A jednak - stał się cud, w który uwierzyć nie bardzo potrafiłem mimo szczerych chęci: Maciej Poleski vel Czesław Bielecki został kandydatem PiSu w wyścigu do warszawskiego Ratusza. Dzięki temu będą wybory, a nie plebiscyt "za" lub "przeciw" HGW. Na firmamencie nie było widać żadnego innego kandydata, który mógłby jej zagrozić.
Naiwnie, ale podbudowany tym cudem, liczę na choć parę ochłapów meritum w warszawskiej kampanii.
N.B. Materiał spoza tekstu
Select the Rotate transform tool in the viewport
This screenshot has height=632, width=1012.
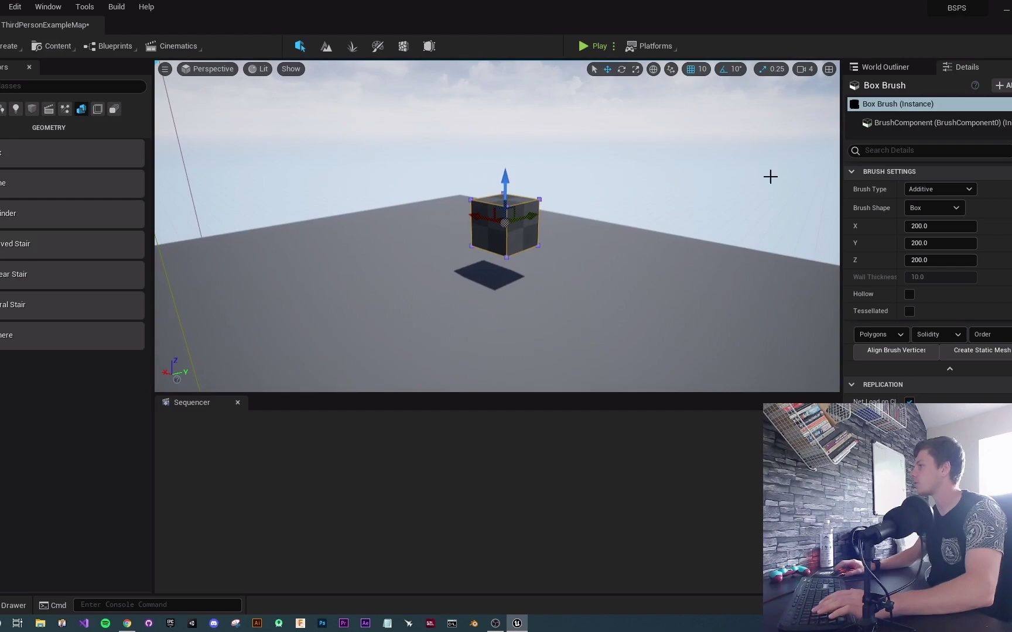(622, 69)
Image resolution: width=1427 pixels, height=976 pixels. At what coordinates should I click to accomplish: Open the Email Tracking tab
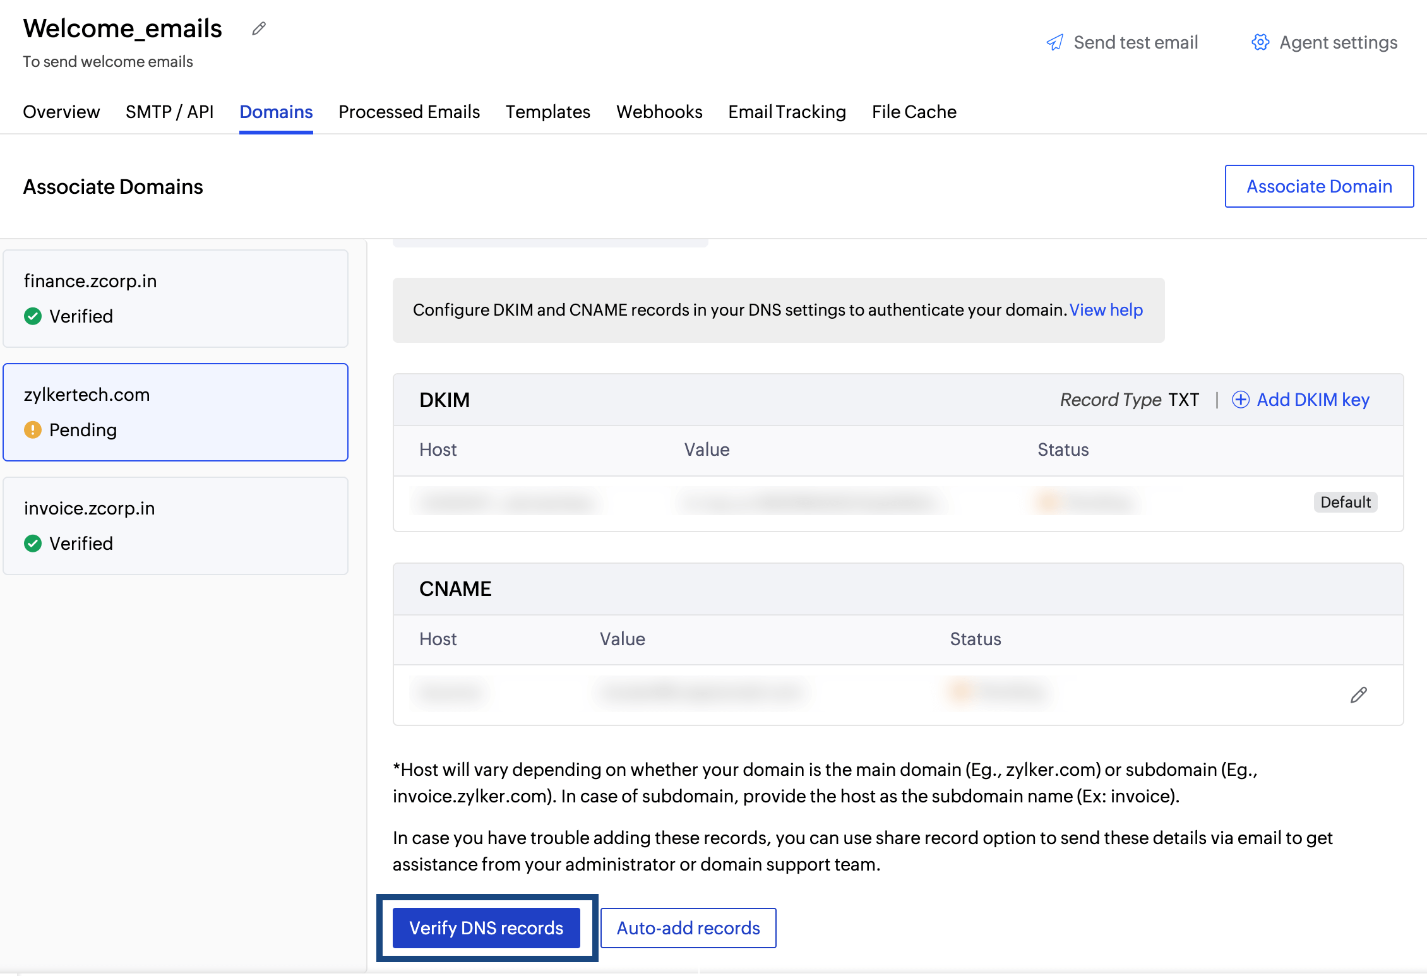click(x=787, y=112)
Na debatę, jak rozwijać komunikację, a zwłaszcza - jak integrować podwarszawskie gminy z miastem, gdzie jest sens adaptacji istniejących linii kolejowych (Błonie, Pruszków, Legionowo, Mińsk, Otwock), a gdzie potrzebne są radykalne kroki w postaci bardzo kosztownych inwestycji (Łomianki, Piaseczno/Konstancin); na dyskusję, czym ma być centrum Warszawy i gdzie właściwie się ono znajduje; na plany włączenia Wisły w życie miasta; rozmowę o finansach i o tym, jak państwo traktuje stolicę. Itp., itd.
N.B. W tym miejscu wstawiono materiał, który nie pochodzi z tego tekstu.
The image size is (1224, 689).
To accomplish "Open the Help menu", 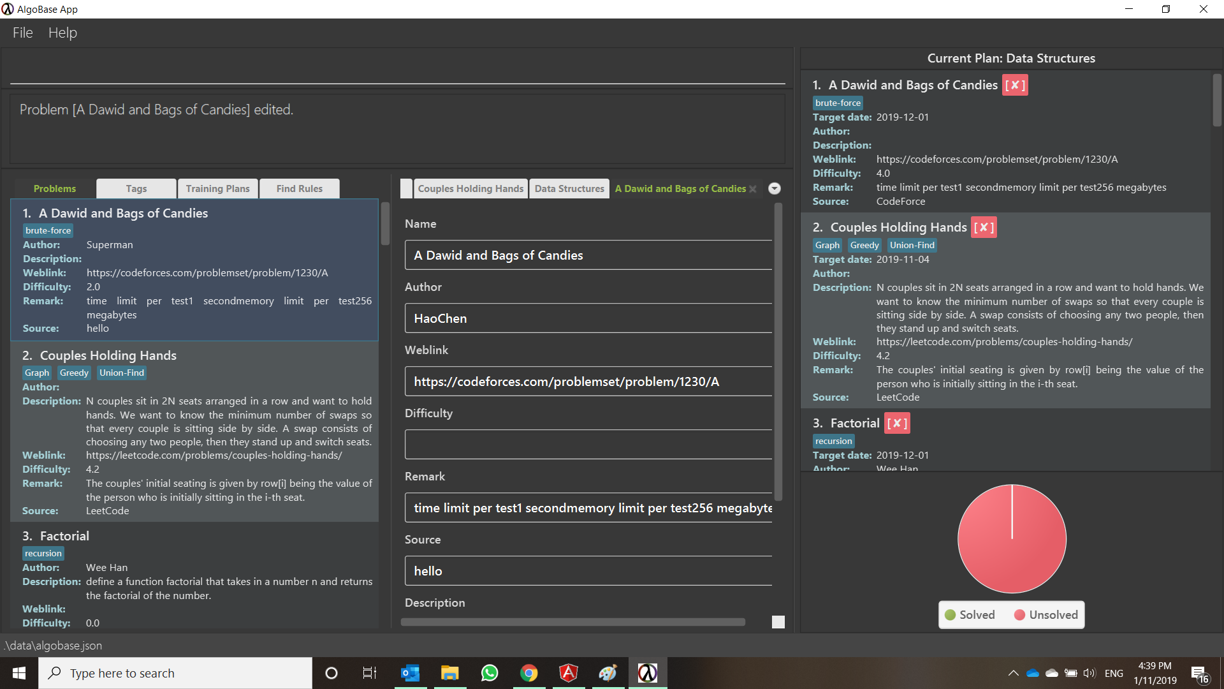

Przede wszystkim ufam (o czym pisałem dwa tygodnie temu bez wiary), że dzięki tej decyzji PiSu kampania nie rozegra się wokół Smoleńska i krzyża z Krakowskiego Przedmieścia. Stałoby się tak, gdyby kandydował polityk PiSu, i byłoby to oddanie przez PIS wyborów w stolicy walkowerem, bo krzyż to woda na młyn obecnej pani pezydent - nie ma dla niej lepszego tematu.
Ufam też, że będzie po co ruszyć d*.* z domu 24 listopada. Ale to deklaracja warunkowa. Poczekam, posłucham, pomyślę. Nic na kredyt.